Available records »
....
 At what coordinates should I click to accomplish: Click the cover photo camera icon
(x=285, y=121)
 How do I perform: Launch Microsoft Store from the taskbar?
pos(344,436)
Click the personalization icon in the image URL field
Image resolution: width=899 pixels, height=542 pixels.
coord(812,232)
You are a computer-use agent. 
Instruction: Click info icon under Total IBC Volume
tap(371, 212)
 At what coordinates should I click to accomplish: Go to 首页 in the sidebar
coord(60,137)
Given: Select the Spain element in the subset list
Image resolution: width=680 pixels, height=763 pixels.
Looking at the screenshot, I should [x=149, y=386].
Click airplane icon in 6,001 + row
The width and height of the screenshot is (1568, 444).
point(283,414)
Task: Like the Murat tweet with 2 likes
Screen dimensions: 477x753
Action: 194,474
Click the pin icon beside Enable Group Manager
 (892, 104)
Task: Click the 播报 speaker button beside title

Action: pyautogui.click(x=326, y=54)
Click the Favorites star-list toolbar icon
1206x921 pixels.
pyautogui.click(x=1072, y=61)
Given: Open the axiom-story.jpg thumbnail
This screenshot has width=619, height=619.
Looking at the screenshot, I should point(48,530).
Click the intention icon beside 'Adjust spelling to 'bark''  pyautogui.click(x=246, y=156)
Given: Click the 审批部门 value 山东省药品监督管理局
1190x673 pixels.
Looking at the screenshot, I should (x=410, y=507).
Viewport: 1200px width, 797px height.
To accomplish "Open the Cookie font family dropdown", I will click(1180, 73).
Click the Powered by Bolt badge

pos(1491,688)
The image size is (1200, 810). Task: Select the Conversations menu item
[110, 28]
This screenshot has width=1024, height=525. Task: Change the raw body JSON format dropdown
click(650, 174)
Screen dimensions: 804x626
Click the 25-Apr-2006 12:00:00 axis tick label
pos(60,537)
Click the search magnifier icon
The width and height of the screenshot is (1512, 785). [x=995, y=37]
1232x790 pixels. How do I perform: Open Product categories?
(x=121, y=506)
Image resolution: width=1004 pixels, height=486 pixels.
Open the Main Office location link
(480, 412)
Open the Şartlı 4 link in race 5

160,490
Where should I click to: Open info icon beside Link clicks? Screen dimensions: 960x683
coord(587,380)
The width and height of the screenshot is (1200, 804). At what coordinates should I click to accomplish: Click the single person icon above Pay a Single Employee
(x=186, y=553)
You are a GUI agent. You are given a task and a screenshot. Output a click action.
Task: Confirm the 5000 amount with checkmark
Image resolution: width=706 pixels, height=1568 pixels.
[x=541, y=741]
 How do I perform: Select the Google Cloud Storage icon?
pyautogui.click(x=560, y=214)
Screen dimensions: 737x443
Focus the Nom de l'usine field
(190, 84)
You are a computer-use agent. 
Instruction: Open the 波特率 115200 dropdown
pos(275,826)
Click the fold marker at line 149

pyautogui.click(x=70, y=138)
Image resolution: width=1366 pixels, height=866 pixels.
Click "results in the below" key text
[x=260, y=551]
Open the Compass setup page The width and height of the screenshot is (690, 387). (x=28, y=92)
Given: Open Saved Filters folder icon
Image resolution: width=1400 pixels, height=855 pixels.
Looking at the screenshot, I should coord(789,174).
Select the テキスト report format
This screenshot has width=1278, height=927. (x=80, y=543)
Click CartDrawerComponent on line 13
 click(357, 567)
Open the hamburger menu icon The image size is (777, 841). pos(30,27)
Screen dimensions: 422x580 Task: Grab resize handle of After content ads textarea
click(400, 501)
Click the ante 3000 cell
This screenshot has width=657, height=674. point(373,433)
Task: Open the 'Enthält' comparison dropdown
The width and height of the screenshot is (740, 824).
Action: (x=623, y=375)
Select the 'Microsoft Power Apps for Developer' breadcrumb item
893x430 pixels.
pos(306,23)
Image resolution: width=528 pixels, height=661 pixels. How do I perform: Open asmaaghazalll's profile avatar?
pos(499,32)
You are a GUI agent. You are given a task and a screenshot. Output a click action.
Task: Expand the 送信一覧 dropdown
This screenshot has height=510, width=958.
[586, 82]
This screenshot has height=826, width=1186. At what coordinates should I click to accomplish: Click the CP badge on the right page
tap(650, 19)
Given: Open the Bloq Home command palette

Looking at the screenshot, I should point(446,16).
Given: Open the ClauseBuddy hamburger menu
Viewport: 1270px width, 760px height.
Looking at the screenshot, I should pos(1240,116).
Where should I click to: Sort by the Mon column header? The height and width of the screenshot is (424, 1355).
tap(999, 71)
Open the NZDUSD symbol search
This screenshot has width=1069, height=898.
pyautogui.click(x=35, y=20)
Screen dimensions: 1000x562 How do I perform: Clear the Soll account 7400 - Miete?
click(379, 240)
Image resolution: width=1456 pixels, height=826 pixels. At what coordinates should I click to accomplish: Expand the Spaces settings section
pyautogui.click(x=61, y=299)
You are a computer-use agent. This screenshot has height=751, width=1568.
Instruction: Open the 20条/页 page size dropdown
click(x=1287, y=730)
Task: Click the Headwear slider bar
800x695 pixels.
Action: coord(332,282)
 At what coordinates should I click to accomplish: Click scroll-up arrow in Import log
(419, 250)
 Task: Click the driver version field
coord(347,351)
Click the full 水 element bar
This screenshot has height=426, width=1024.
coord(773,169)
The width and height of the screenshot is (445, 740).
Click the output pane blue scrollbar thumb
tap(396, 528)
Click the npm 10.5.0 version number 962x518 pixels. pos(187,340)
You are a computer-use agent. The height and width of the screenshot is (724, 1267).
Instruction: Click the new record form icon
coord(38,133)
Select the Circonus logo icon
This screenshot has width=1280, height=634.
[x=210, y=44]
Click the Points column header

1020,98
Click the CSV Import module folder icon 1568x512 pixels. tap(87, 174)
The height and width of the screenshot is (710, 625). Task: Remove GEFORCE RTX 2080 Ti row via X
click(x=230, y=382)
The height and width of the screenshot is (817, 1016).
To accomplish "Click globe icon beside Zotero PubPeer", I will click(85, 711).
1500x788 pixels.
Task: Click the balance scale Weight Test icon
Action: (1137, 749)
....
About this exercise » A word-for-word copy of the lines above from the one with "At what coordinates should I click to accomplish: Go" through the one with "Given: Select the", inclusive, is the only output wanted.

Solution for this task »
 At what coordinates should I click to accomplish: Go to 首页 in the sidebar
coord(60,137)
Given: Select the Spain element in the subset list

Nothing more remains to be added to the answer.